Extracted records
- - - - -

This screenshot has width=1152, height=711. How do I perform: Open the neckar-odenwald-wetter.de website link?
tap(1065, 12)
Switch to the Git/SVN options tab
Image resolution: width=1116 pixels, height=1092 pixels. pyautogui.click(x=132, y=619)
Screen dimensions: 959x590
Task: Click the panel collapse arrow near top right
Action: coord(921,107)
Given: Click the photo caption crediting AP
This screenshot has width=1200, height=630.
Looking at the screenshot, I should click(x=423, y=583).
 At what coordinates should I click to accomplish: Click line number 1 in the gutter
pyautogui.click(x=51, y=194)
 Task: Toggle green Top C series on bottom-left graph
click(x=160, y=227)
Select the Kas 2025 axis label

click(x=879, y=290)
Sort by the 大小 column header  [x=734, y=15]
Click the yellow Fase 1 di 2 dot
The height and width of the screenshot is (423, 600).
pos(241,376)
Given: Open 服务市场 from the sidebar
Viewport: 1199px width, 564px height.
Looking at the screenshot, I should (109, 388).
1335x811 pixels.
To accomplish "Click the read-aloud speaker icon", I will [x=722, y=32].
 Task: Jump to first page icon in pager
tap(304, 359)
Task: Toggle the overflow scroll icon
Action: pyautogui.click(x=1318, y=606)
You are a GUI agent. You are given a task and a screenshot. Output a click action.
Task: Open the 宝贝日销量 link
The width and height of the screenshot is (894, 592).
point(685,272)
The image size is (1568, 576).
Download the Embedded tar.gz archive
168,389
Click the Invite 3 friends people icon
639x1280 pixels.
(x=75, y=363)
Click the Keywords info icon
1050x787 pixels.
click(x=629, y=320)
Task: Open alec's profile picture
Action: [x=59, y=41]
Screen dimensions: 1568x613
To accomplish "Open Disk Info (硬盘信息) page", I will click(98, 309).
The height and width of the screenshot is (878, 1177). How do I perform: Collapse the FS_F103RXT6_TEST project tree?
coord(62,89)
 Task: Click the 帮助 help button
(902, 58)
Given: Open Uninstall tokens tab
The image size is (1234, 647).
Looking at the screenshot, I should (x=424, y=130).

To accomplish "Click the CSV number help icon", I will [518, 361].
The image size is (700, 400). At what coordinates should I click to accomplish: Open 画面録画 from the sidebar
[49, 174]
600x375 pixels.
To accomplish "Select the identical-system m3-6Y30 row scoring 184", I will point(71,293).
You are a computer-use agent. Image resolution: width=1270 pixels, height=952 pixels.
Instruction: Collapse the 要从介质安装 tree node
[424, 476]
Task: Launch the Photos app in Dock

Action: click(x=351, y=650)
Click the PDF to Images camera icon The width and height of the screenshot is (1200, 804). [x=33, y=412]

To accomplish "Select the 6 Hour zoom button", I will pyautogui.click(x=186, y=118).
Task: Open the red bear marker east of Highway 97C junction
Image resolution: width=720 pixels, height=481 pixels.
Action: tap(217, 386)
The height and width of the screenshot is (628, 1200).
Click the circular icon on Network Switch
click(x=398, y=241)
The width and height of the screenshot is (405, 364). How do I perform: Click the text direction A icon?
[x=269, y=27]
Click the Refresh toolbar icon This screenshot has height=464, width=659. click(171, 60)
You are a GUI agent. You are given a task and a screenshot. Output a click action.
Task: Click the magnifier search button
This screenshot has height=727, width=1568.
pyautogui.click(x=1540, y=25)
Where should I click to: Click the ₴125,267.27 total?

- - - - -

* Problem to solve *
Only a number is expected: the count of lines in the data that contain the word "will".

* Solution for this problem *
5